_Consigne 1_:
Réécrivez la liste depuis sa première ligne jusqu'à celle qui contient « Cannabis Revenue by », incluse, en remplaçant « screenshot » par « image » sans rien modifier d'autre. N'incluez pas les images dans votre réponse.

Cela correspond tout à fait à la ligne générale de cet évangile qui met l'accent beaucoup plus sur la réalité intérieure des choses. Le titre de « Fils” devient le fil conducteur de la présentation qui est faite du Seigneur; en même temps, grâce à la ligne générale de l'évangile, le sens du mot est explicité selon toute sa portée.

 

Comme nous avons déjà noté l'essentiel à ce sujet dans le cadre de nos réflexions sur la doctrine trinitaire, il suffira ici d'une brève indication, qui nous remettra en mémoire les considérations faites plus haut.

 

   Pour Jean, le nom de « Fils” donné à Jésus n'est pas l'expression d'un pouvoir personnel que Jésus s'attribuerait, mais l'expression de la relativité totale de son existence. Si Jésus est placé entièrement dans cette catégorie, cela veut dire que son existence est définie comme entièrement relative: elle n'est pas autre chose qu'un « être‑à‑partir‑de” et un «être‑pour”, coïncidant précisément, dans cette totale relativité, avec l'Absolu.

 

Ainsi, le titre de « Fils” recouvre les appellations qui désignent Jésus comme « la Parole” et «l'Envoyé”. Si Jean décrit le Seigneur avec la formule employée par Dieu dans Isaïe : “C'est Moi”, cela veut dire encore la même chose, à savoir cette unité totale avec le « Je suis”, qui résulte du don total.

_Matériel d'exercice_:
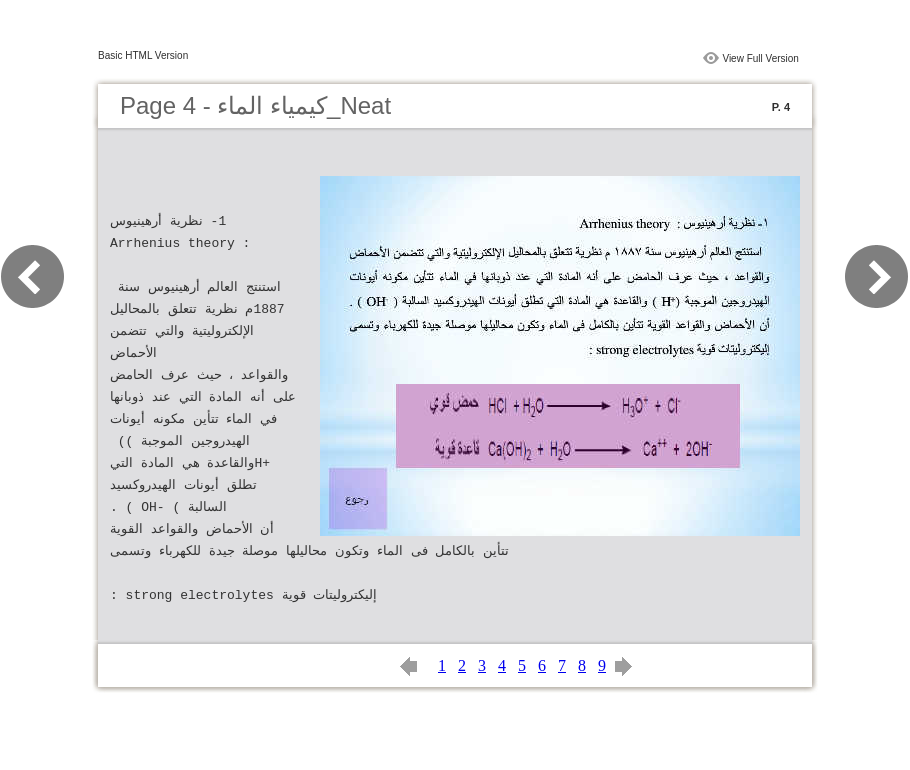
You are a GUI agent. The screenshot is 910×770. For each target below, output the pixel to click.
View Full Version (760, 58)
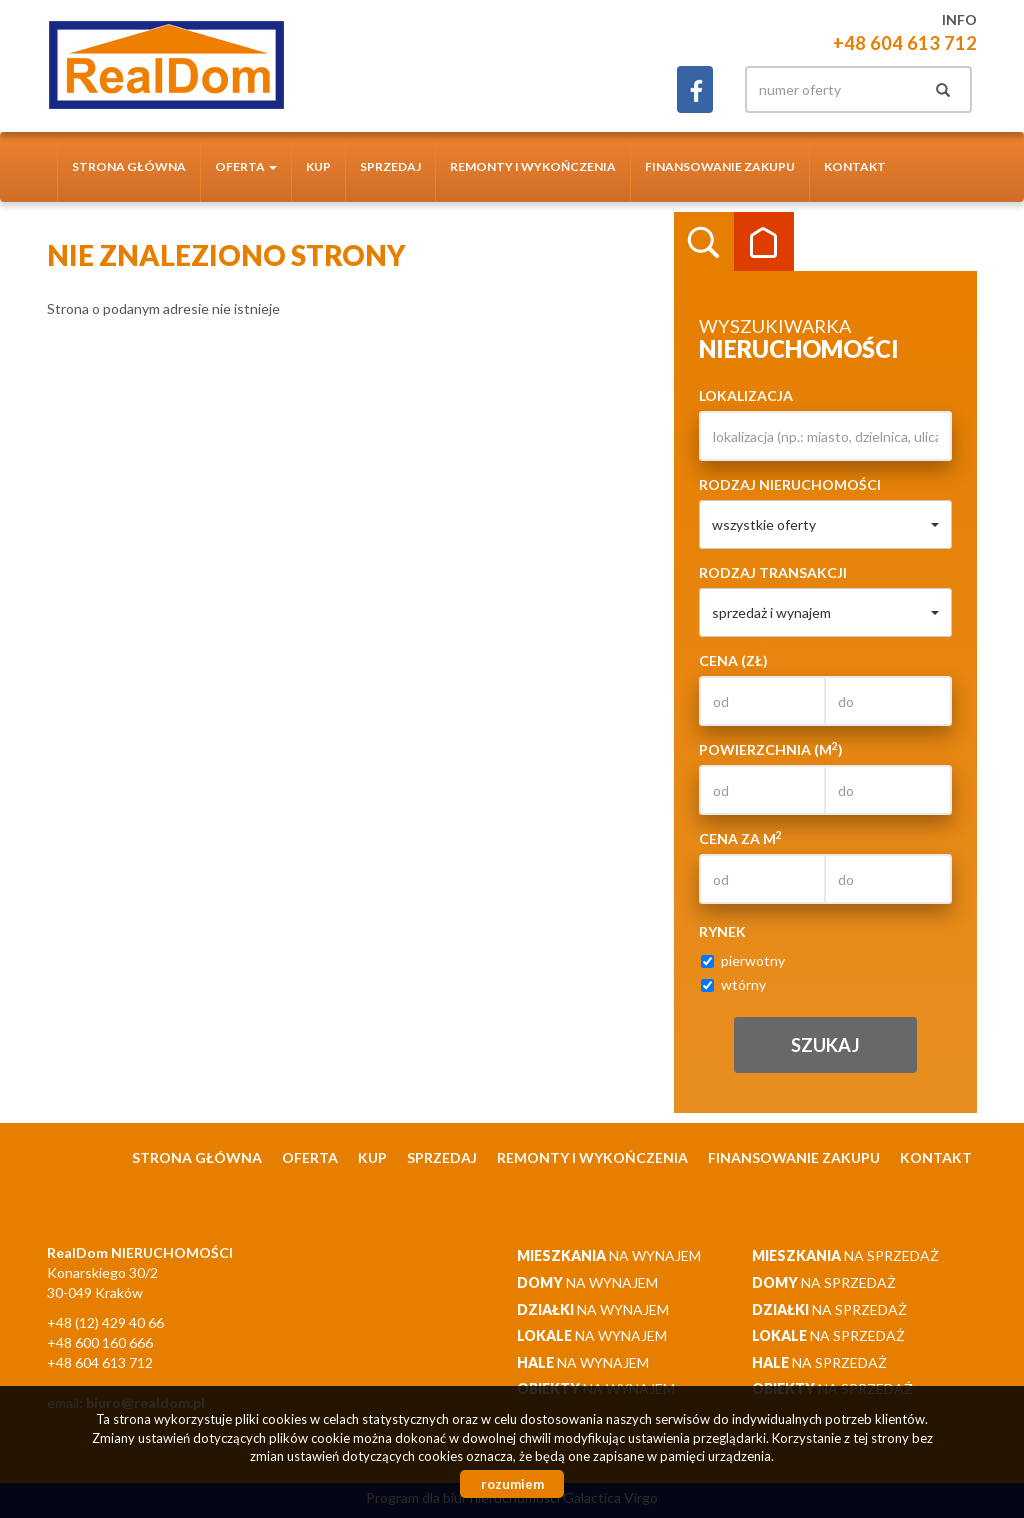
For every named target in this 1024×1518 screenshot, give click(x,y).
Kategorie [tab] (764, 242)
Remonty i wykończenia (533, 166)
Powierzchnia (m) (771, 749)
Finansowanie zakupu (720, 166)
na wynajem (609, 1255)
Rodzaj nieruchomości (790, 484)
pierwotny (743, 960)
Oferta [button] (246, 166)
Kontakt (855, 166)
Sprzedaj (390, 166)
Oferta (310, 1157)
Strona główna (129, 166)
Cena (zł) (733, 660)
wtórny (733, 984)
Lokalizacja (746, 395)
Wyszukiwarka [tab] (704, 242)
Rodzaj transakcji (773, 572)
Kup (318, 166)
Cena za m (740, 838)
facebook (695, 89)
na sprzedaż (845, 1255)
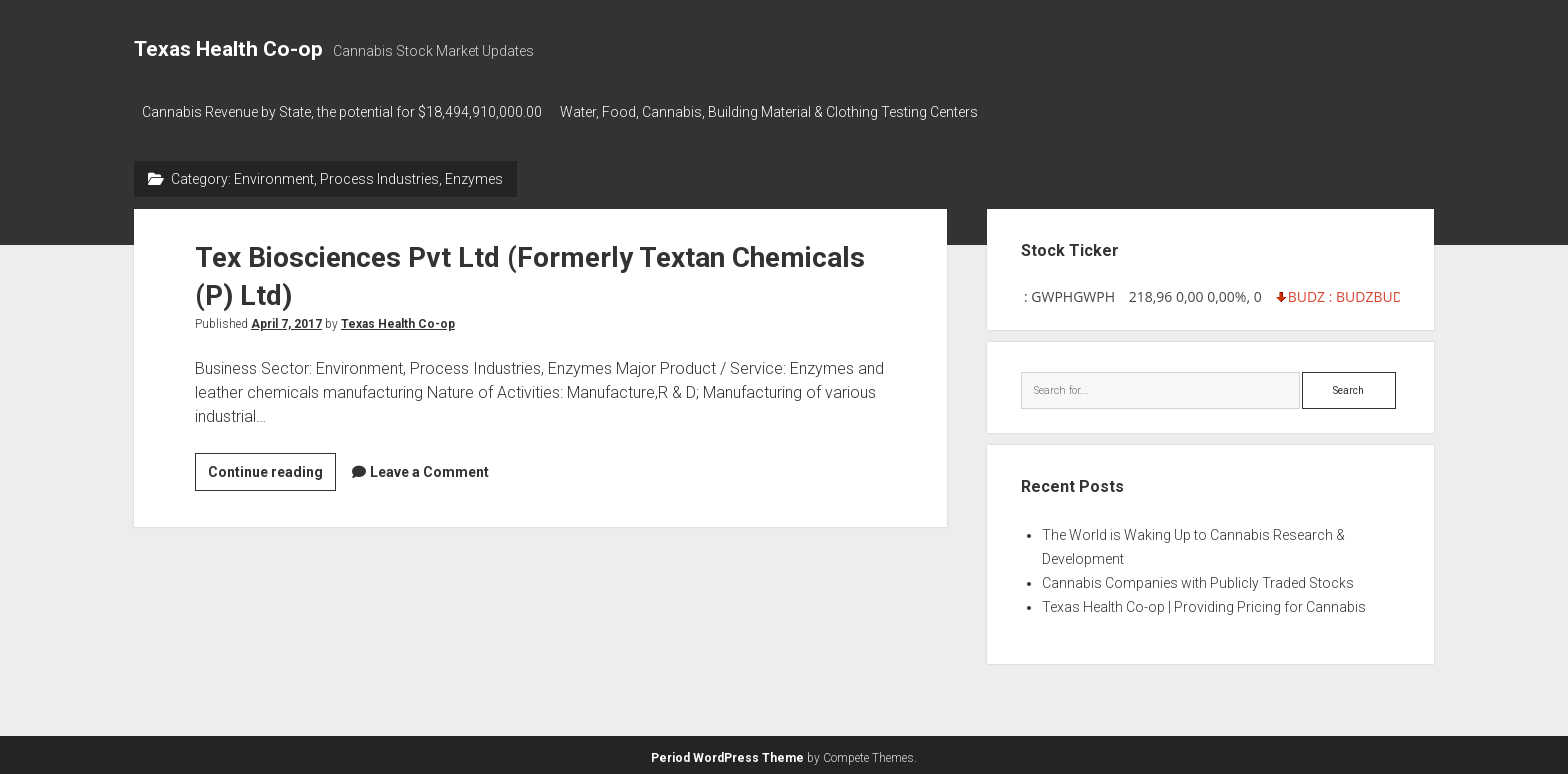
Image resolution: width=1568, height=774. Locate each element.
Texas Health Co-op (228, 49)
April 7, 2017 (286, 319)
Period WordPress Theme (727, 754)
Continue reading (272, 470)
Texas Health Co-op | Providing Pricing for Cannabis (1204, 603)
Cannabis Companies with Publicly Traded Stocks (1198, 579)
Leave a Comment (429, 467)
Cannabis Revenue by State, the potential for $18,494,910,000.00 (342, 112)
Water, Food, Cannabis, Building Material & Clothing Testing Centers (777, 112)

_Consigne 2_:
Relevez tous les titres ou appellations qui, selon le texte présenté, désignent Jésus.

_Réponse complète 1_:
You are a GUI agent. The image is 910×770. For each target below, output the pixel to click.
View Full Version (760, 58)
For every named target in this 1024×1518 image, give click(x,y).
Kategorie [tab] (764, 242)
Remonty i wykończenia (533, 166)
Powierzchnia (m) (771, 749)
Finansowanie zakupu (720, 166)
na wynajem (609, 1255)
Rodzaj nieruchomości (790, 484)
pierwotny (743, 960)
Oferta [button] (246, 166)
Kontakt (855, 166)
Sprzedaj (390, 166)
Oferta (310, 1157)
Strona główna (129, 166)
Cena (zł) (733, 660)
wtórny (733, 984)
Lokalizacja (746, 395)
Wyszukiwarka [tab] (704, 242)
Rodzaj transakcji (773, 572)
Kup (318, 166)
Cena za m (740, 838)
facebook (695, 89)
na sprzedaż (845, 1255)
Image resolution: width=1568, height=774. Locate each element.
Texas Health Co-op (228, 49)
April 7, 2017 (286, 319)
Period WordPress Theme (727, 754)
Continue reading (272, 470)
Texas Health Co-op | Providing Pricing for Cannabis (1204, 603)
Cannabis Companies with Publicly Traded Stocks (1198, 579)
Leave a Comment (429, 467)
Cannabis Revenue by State, the potential for $18,494,910,000.00 (342, 112)

_Réponse complète 2_:
« Fils », « la Parole », « l'Envoyé »